Tax Help on the Schedule A for Itemized Tax Deductions
Posted by Brian Rotolo on Fri, Feb 05, 2010
The Schedule A, also known as the long form.
We hear about it from friends and family, especially during tax season. You know, from people who tell you about what you can and can’t write off as a tax deduction on your personal income tax return. We all want the tax help and advice to maximize our tax deductions and reduce our taxes. To help out, I’d like to clear up some of the misconceptions floating around and make it clear to you what items you can deduct. First I’ll give you a basic idea of what the Schedule A Form is and when to use it, and then, of course, some of the common write offs you can take.
Most individuals fill out a Form 1040 when preparing their taxes. On this form, Line 40 is where you can do one of two things: either take a standard tax deduction or put the total tax amount from an attached Schedule A. How do you know which amount to use? The only way to know is to fill out a Schedule A and then compare the total you have there to your standard deduction.
The standard deduction amount varies depending on your filing status and the tax year: in 2008 married filing jointly or qualifying widow(er) it was $10,900, head of household was $8,000, and married filing separately or single filer was $5,450. If the total deduction shown on your Schedule A is less than this amount, you will pay less in taxes if you use your standard deduction. In other words, use the standard deduction!
Generally speaking, those who own homes and pay large mortgages, those who have large medical bills, or those who incur a lot of business expenses not covered by their employer are the typical taxpayers I see who end up using a Schedule A. For many other people, however, the standard deduction is larger and thus should be used. The following are some common deductions and rules you should know as you fill out your Schedule A:
- You can deduct home mortgage loan interest on your main and second home. Only the person who is liable for the loan can make this deduction, even if someone else is actually paying the mortgage. It also must be a home, as only interest on a land purchase isn’t deductible.
- Equity line of credit loan interest is deductible.
- Personal property taxes, like for a home, are deductible if they are charged on a yearly basis and are based only on the value of the personal property.
- Transfer taxes are NOT deductible as real estate taxes.
- Qualified medical expenses in excess of 7.5% of your adjusted gross income (AGI) are deductible.
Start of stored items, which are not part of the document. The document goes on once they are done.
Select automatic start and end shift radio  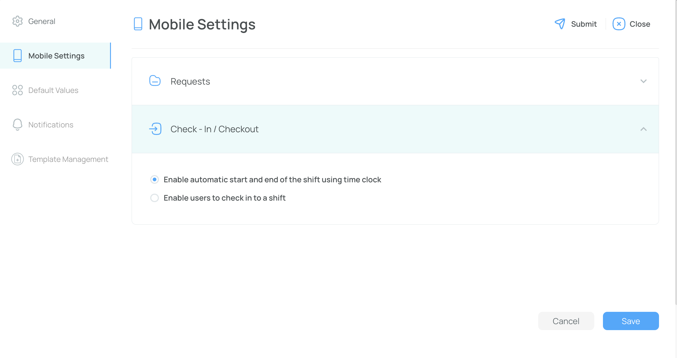coord(154,180)
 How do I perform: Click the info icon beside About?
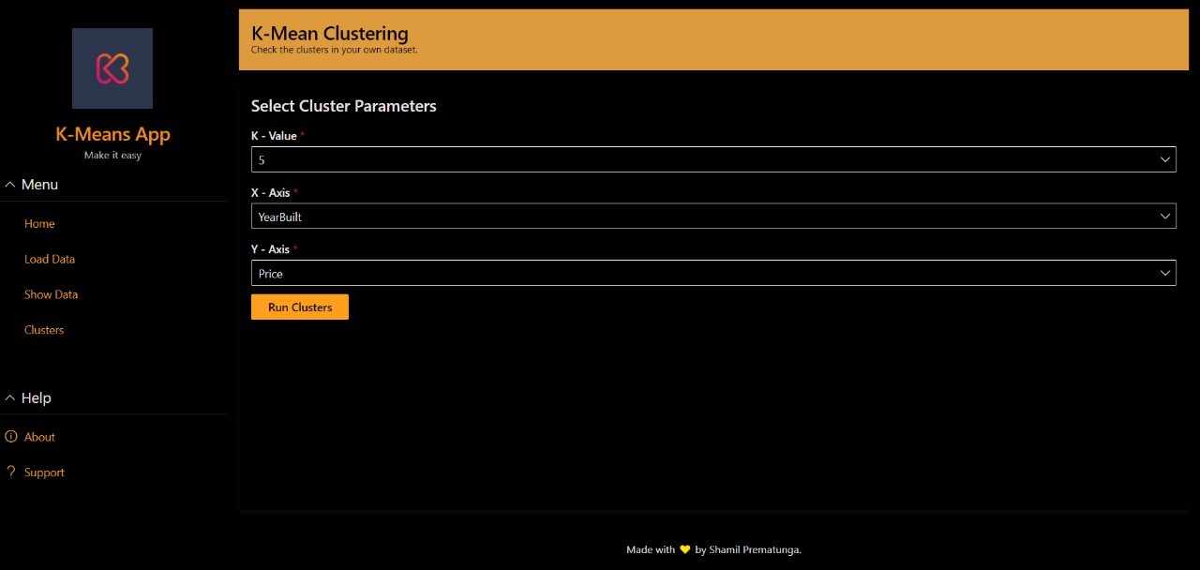pyautogui.click(x=11, y=437)
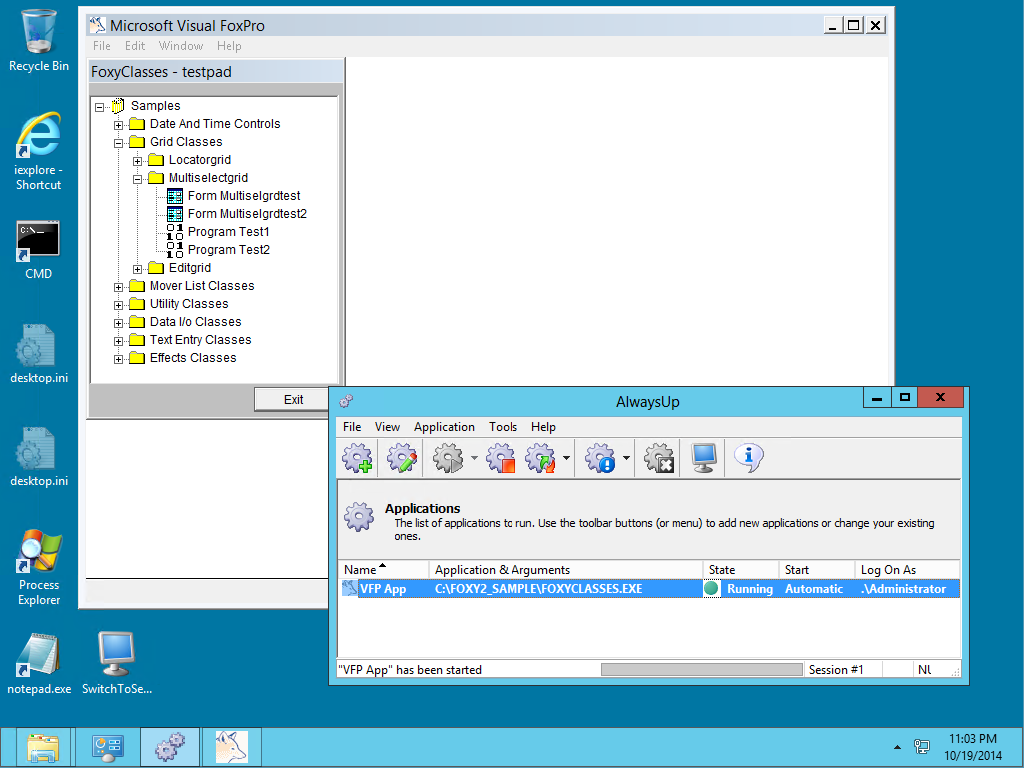Click the Start Application gear icon
Screen dimensions: 1024x768
pyautogui.click(x=448, y=459)
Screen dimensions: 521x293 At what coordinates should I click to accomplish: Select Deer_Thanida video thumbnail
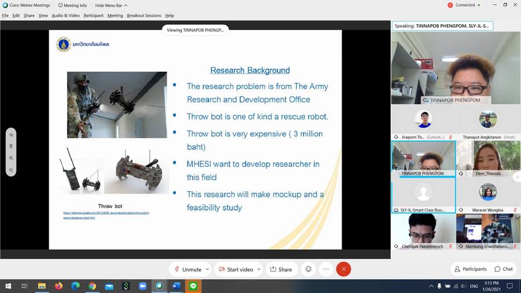click(x=488, y=159)
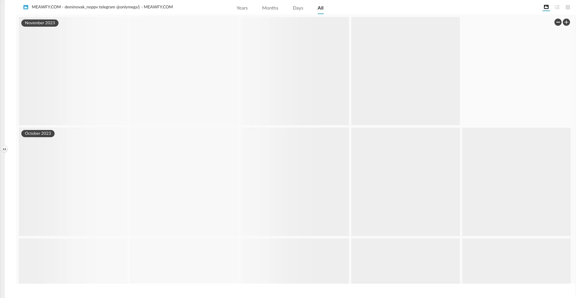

A few specific points I see often: lodging at a hotel during a surgery is deductible at $50 per night per person, the cost of home improvements for medical reasons is deductible minus the value increase in your home, and general health improvements (like a gym membership) are NOT deductible.
- Medical insurance premiums are deductible and are not subject to the 7.5% rule.
- Medicare A (covered under Social Security) is NOT deductible on Schedule A as a medical expense.
- State and local income tax is deductible.
- Qualified business expenses in excess of 2% of your AGI are generally deductible. Meals while on business are only deductible 50%.
- Property losses can be deducted up to the portion not covered by insurance.
Disaster losses in a Presidentially-declared disaster zone are also deductible.
- Charity contributions are deductible, but are limited to a maximum of 50% of your AGI.
There are many specifics when it comes to donations, so I advised you speak with a tax professional before you donate to make sure you document your gift correctly. One note: if you donate a car, you can deduct the smaller of the free market value of the car on the date of transfer or the gross proceeds from the sale of the car by the organization you donated to.
- Margin interest is deductible.
- Gambling losses are deductible only up to the amount of gambling winnings.
- Personal bad debts are not deductible on the Schedule A because they are considered short term capital losses, and as such are limited to $3000 per year. Any balance can be carried forward.